Ogni volta che una donna mostra più di quel che dovrebbe con il linguaggio non verbale sta dicendo che è un oggetto sessuale. Ha il diritto di farlo, ormai si dice. Ma la libertà non vuol dire fare quel che si vuole e la donna che porta minigonne inguinali e scollature abissali sul posto di lavoro o da qualsiasi altra parte non è libera ma una che non è in grado di comprendere le conseguenze del proprio comportamento, o una che ha scoperto quanto quel comportamento paga.
Vestirsi decentemente è anche una forma di cortesia. Pensiamo a quei poveri studenti dai sedici anni in su costretti a sedersi accanto a coetanee con spalle, seni, gambe e ombelico al vento. Il corpo femminile può causare desiderio in un uomo e, soprattutto in un uomo giovane, il desiderio si trasforma in erezione e una donna dovrebbe evitare di causare erezioni che non ha intenzione di soddisfare.
C’è poco da scandalizzarsi per la franchezza, ma una volta i libretti di apologetica e morale cristiana narravano di anime di donne precipitate all’inferno solo per essersi vestite con civetteria. Figuriamoci quale pioggia ci debba essere da quelle parti oggi che la civetteria ha lasciato il posto alla più becera sfrontatezza. E non è detto che la presunta innocenza, specialmente in certe ragazzine, di chi si abbiglia in certo modo non per sedurre ma per seguire i deliranti canoni offerti dalla televisione o dai giornali femminili possa essere una scusante. Come minimo sono troppo galline per capire che un vestito sexy vuol dire eccitante; con quello che ne potrebbe conseguire. Oltretutto considerando che le nostre città si stanno sempre più popolando di aitanti giovani provenienti da paesi in cui le donne per bene vanno in giro velate da capo a piedi.
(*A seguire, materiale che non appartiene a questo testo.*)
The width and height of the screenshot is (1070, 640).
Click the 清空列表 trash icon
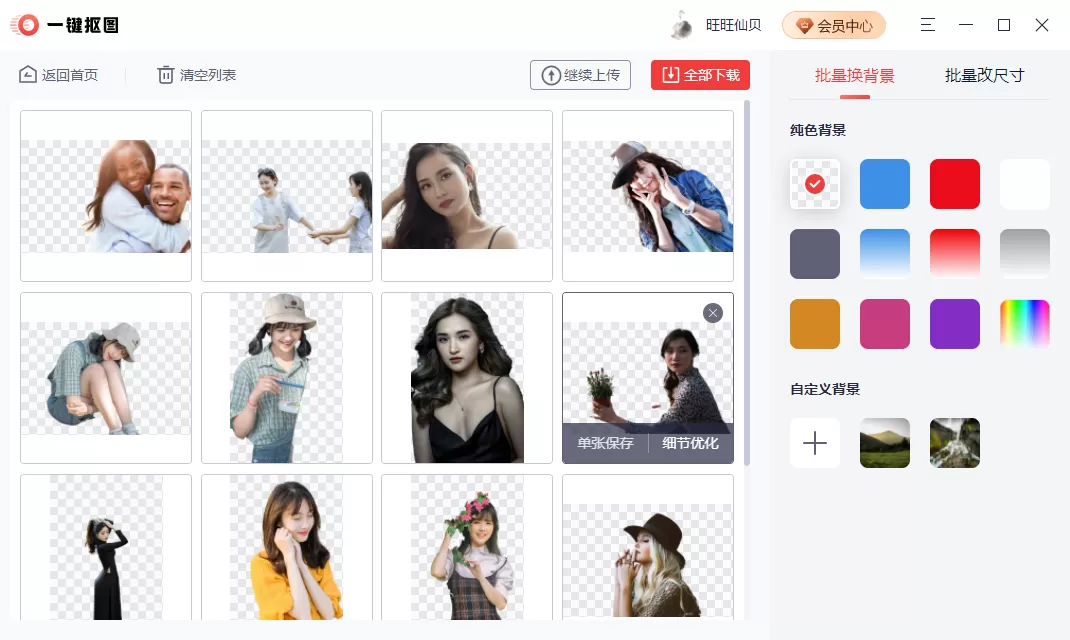point(165,74)
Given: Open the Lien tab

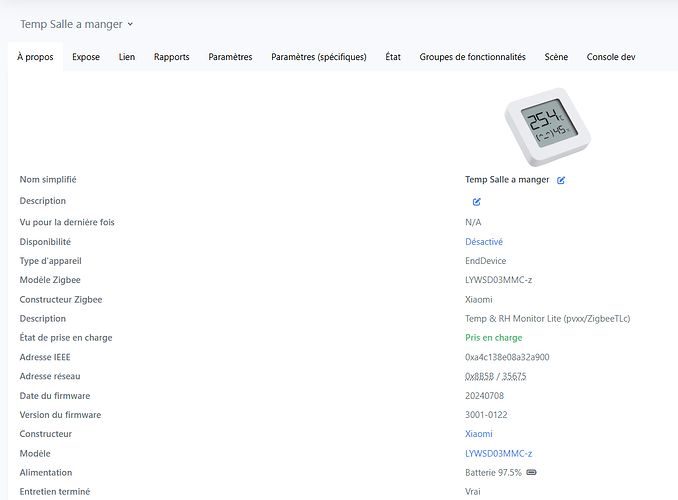Looking at the screenshot, I should [x=126, y=57].
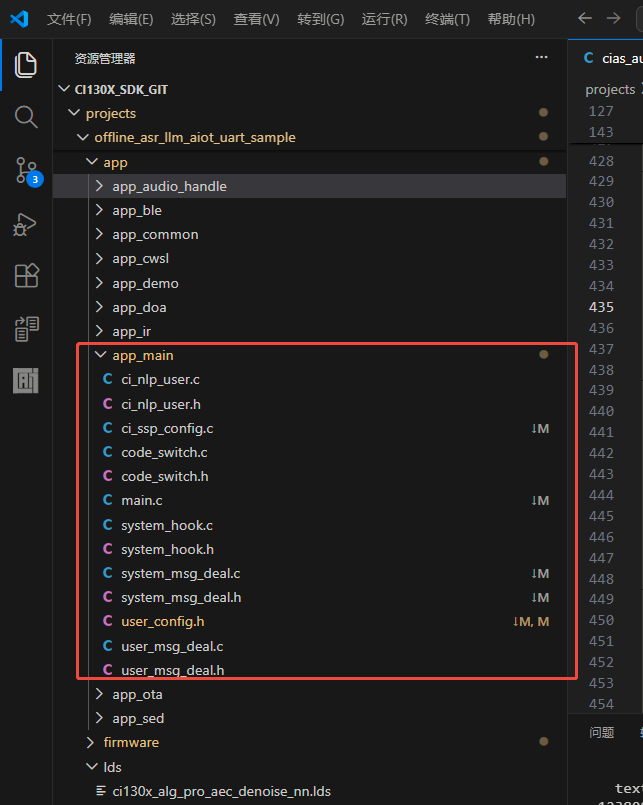Open the explorer more actions ellipsis

coord(542,58)
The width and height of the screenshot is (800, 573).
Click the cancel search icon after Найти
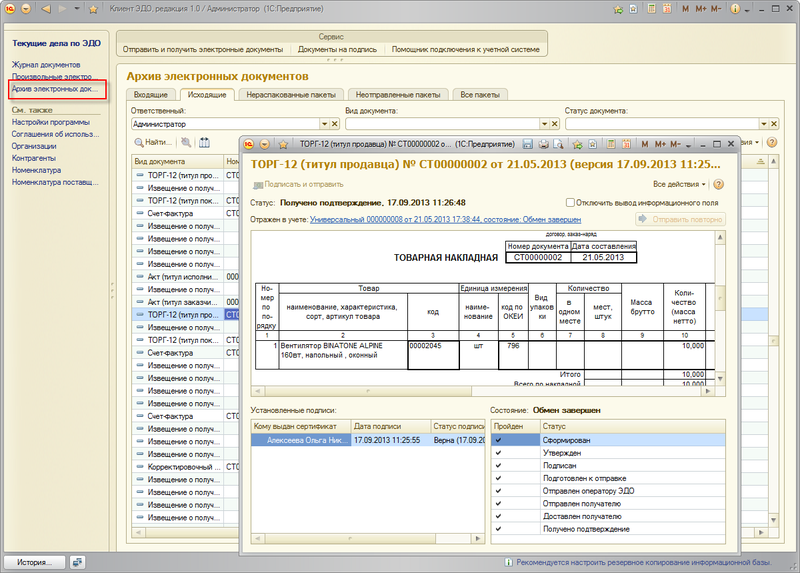pyautogui.click(x=185, y=143)
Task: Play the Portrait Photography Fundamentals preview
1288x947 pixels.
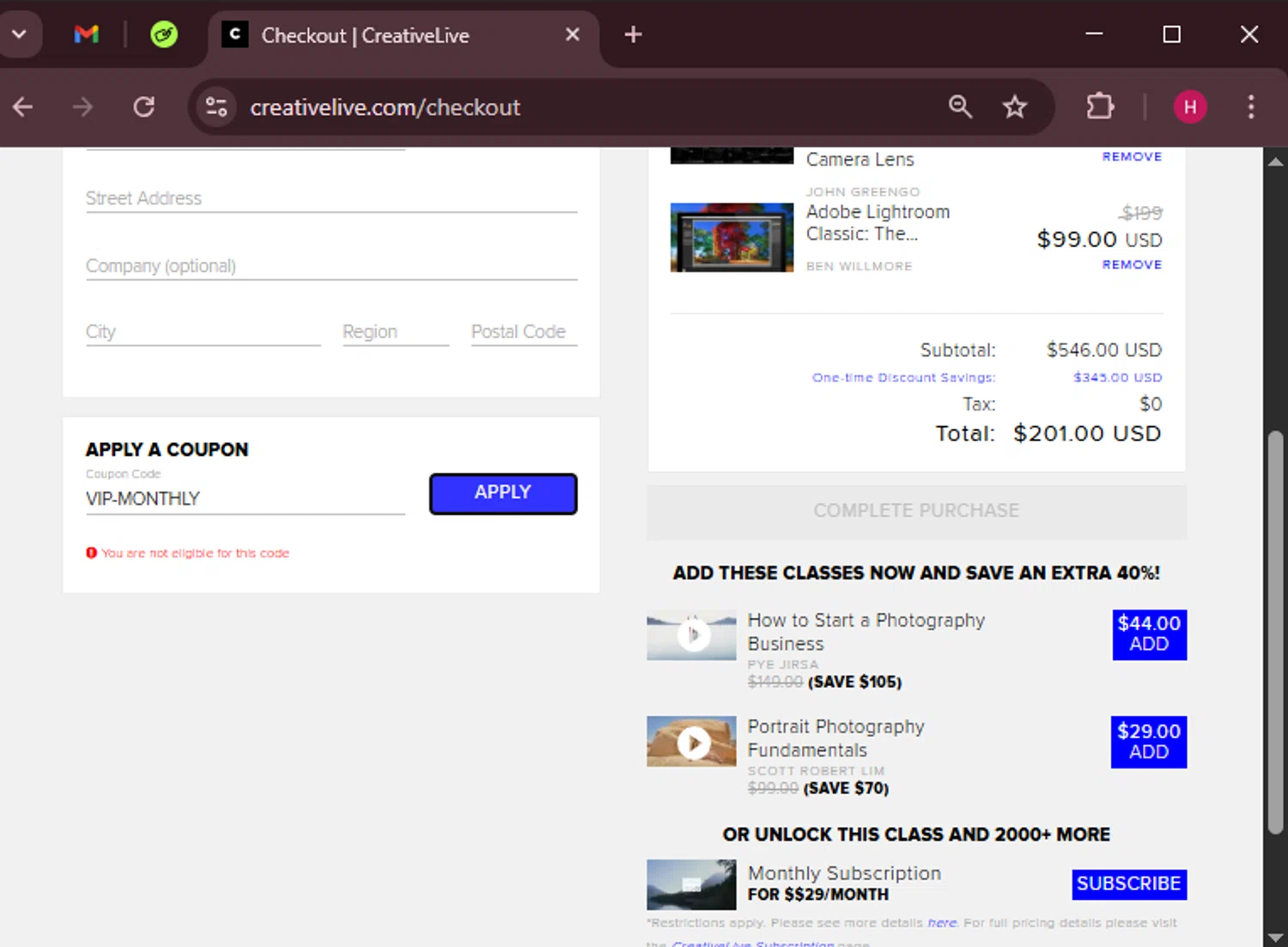Action: coord(692,742)
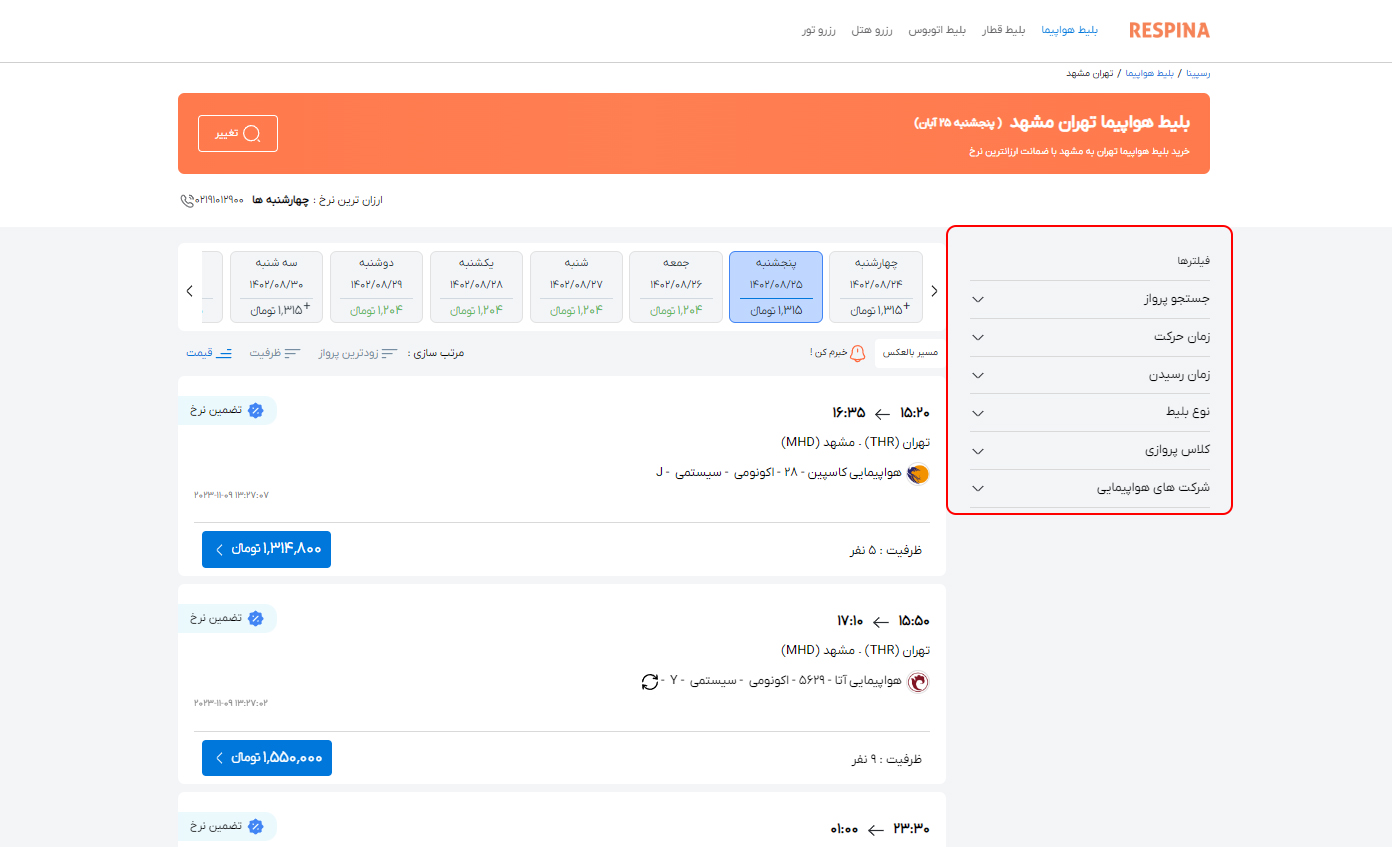Click the ATA Airlines logo

pos(919,682)
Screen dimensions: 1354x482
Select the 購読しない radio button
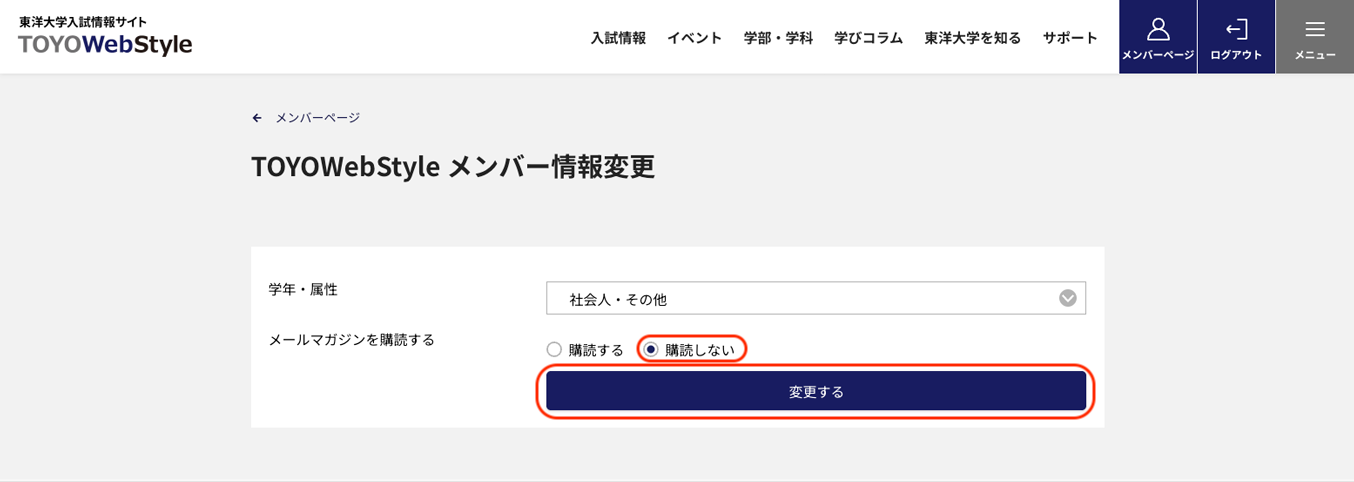tap(651, 349)
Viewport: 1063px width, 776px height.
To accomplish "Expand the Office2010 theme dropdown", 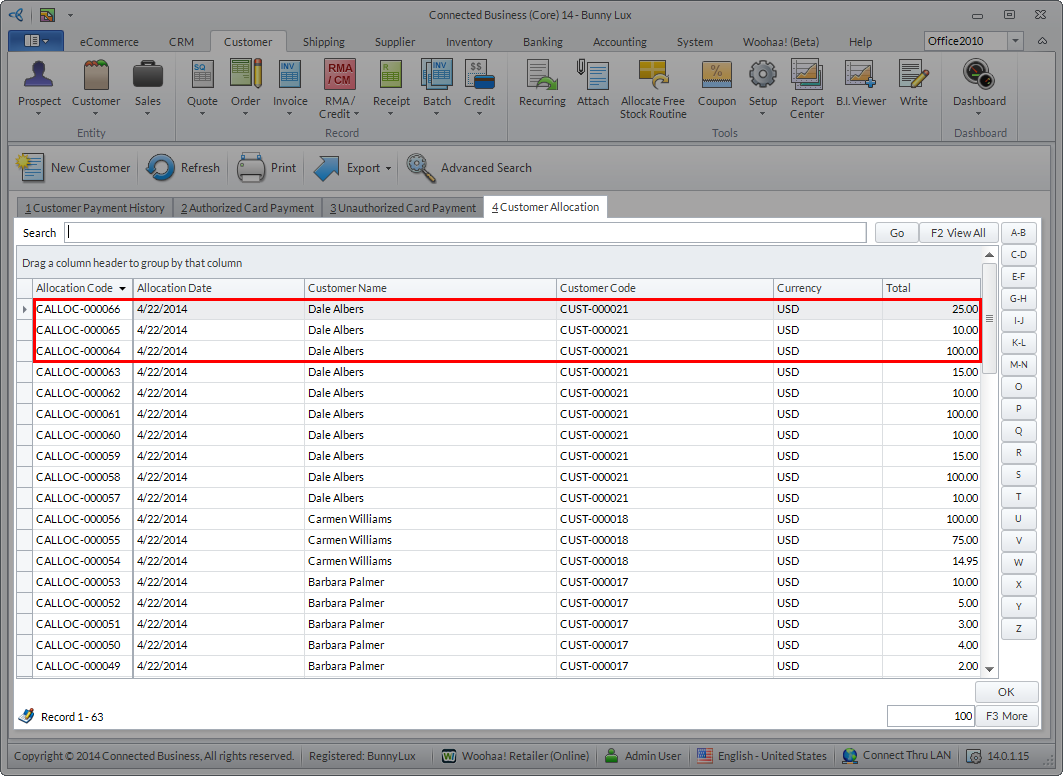I will coord(1016,41).
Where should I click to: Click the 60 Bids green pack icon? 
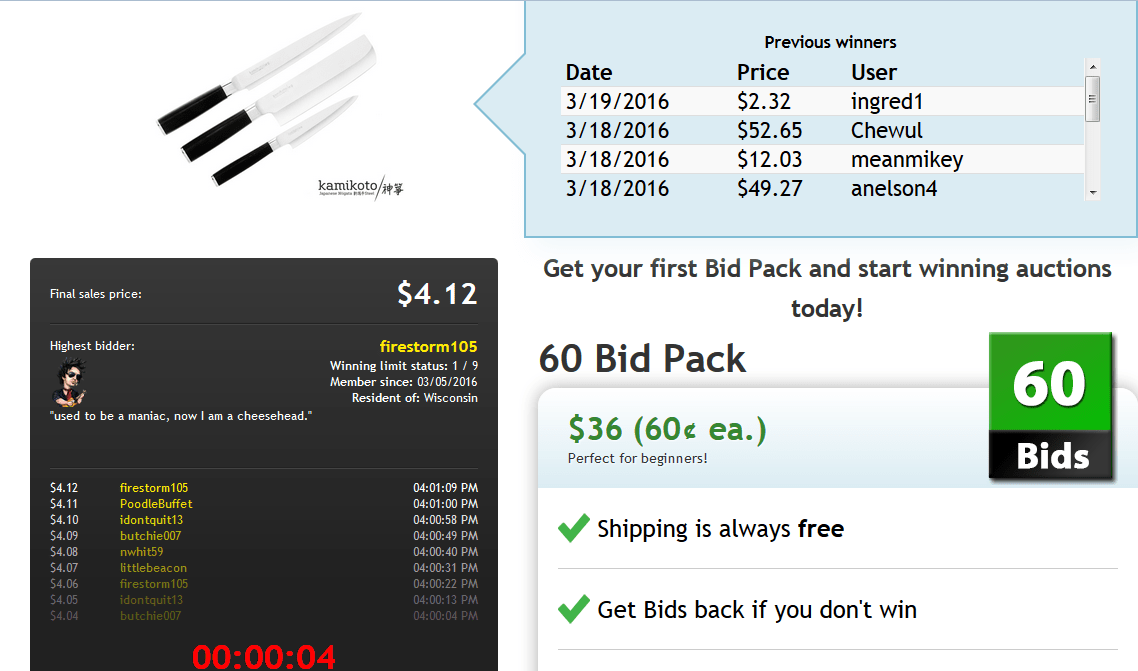click(1050, 406)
Sarebbe il caso allora che si tornasse ad una assunzione di responsabilità, anche per quelle galline che non sono in grado di gestire la propria libertà che, appunto, non è fare quel che si vuole. Ad esempio tornando ad adottare codici di comportamento molto più rigidi, come quelli che vigevano prima della rivoluzione sessuale del ’68 e che hanno evitato una marea di malintesi e di violenza.
Eccessivo, direte voi. Beh, in ogni caso ci penseranno gli islamici a riportare ordine e decenza, non appena saranno diventati un po’ più numerosi.